##### RECORD EXTRACTS

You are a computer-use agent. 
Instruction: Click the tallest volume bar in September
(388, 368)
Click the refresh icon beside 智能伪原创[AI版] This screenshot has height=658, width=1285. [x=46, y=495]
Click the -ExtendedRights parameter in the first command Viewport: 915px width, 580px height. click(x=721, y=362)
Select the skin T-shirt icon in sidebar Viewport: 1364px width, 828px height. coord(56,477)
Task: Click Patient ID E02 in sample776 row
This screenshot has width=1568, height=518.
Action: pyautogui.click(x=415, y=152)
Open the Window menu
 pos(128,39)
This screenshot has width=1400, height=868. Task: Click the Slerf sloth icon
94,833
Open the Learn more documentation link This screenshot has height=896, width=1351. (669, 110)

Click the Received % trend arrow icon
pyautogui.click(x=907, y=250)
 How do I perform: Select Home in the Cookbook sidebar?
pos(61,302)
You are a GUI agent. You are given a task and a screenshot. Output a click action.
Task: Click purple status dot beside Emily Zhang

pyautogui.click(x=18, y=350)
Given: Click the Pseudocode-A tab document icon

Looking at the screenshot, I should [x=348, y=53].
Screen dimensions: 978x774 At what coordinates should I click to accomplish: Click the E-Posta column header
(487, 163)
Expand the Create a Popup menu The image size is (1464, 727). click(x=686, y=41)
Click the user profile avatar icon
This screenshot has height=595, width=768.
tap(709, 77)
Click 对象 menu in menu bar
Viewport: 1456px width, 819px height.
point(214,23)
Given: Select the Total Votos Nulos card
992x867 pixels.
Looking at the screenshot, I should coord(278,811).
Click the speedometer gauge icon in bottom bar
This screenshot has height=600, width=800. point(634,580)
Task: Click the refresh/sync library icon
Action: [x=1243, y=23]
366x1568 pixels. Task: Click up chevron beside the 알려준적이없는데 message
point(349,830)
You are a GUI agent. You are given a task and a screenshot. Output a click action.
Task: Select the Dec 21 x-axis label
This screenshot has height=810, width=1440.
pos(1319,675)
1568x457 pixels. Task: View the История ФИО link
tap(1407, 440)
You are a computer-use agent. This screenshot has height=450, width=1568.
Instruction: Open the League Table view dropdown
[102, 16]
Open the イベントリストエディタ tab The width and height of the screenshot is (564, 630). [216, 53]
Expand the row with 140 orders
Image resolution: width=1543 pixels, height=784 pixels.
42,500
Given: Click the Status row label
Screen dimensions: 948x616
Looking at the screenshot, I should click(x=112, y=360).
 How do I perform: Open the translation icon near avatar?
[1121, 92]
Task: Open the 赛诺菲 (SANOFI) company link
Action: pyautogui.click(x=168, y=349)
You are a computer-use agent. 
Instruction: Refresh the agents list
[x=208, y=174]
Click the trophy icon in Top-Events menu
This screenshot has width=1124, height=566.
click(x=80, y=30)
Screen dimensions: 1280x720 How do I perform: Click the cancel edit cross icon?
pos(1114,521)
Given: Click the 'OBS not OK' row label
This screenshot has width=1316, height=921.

##########

-- TASK --
With the line containing "Click the -ExtendedRights" as the last one, please set down exactly the lines of the records above from their very first line, and nothing more.

-- ANSWER BOX --
You are a computer-use agent. 
Instruction: Click the tallest volume bar in September
(388, 368)
Click the refresh icon beside 智能伪原创[AI版] This screenshot has height=658, width=1285. [x=46, y=495]
Click the -ExtendedRights parameter in the first command Viewport: 915px width, 580px height. click(x=721, y=362)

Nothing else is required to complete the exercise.